Segal's The Orange Pill operates entirely within abundance economics, though it uses the vocabulary of vertigo and ascending friction rather than the vocabulary of microeconomic theory. The two framings describe the same phenomena from different angles: the lived experience of abundance and the economic structure it produces.
The framework crystallizes across Anderson's work, Carl Shapiro and Hal Varian's Information Rules (1999), and Yochai Benkler's The Wealth of Networks (2006). The deeper theoretical foundations trace to the Austrian school's analysis of information goods and to Paul Romer's work on non-rivalrous inputs and endogenous growth. The AI moment transforms the framework from analytical convenience to practical necessity.
Critics including Nicholas Carr and Jaron Lanier have argued that abundance economics oversells democratization and undersells the concentration of power at the aggregation layer. The critique has force: abundance at the product level coexists with concentration at the platform level, and the distribution of gains from abundance has been more unequal than the framework's early proponents predicted.
Scarcity moves. When one input becomes abundant, scarcity relocates to adjacent inputs — attention, trust, judgment, integration.
Prices follow marginal cost. Competitive markets push digital prices toward zero regardless of producer preferences.
Bimodal markets emerge. The head concentrates, the tail lengthens, the middle disappears.

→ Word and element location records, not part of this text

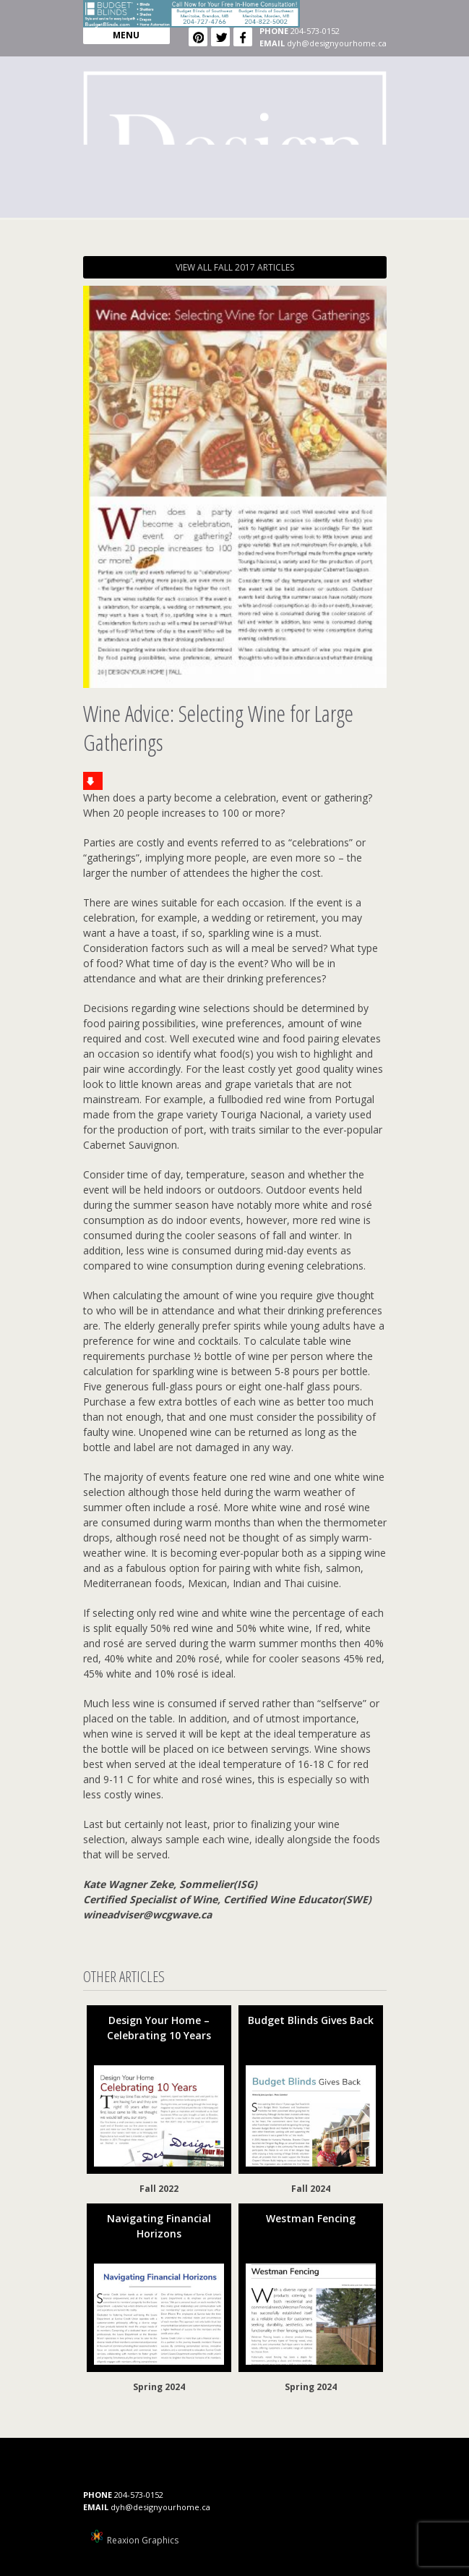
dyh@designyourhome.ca (337, 43)
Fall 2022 (158, 2188)
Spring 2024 (159, 2387)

Filtering is the new production. The economic activity that captures value shifts from making to sorting.
Platforms dominate. The aggregation layer where network effects compound captures disproportionate value in every abundance transition.
The right framing is that abundance and scarcity coexist at different layers, and the institutional challenge is managing the boundary between them. At the application layer—the layer where most human activity happens—Edo's analysis is essentially correct (90%). Text, image, and code generation do approach zero marginal cost for the user; value does migrate from execution to direction; the Keynesian demand-side analysis does apply. The commoditization is real and the institutional implications follow.
At the infrastructure layer, the contrarian view dominates (75%). Energy, compute, and fabrication remain scarce and increasingly concentrated. The abundance users experience is subsidized by resource extraction and capital concentration that operate under traditional scarcity economics. The question is not whether this scarcity exists but whether it constrains the abundance above it—and here the answer depends on the domain and timescale. For individual creative work, the constraint is currently loose. For economy-wide transformation, it tightens.
The synthesis the concept requires is this: abundance economics is the economics of the interface between post-scarcity production layers and pre-scarcity control layers. Value migrates not just from production to judgment but from distributed production to concentrated infrastructure. The surviving value forms Edo identifies—ecosystem, judgment, trust—are genuine, but they operate in a dual role: as intrinsic human capacities that machines cannot replicate, and as gatekeeping mechanisms in a system where substrate access is controlled. The institutional response must address both: invest in judgment cultivation while preventing infrastructure monopoly from capturing the abundance it enables.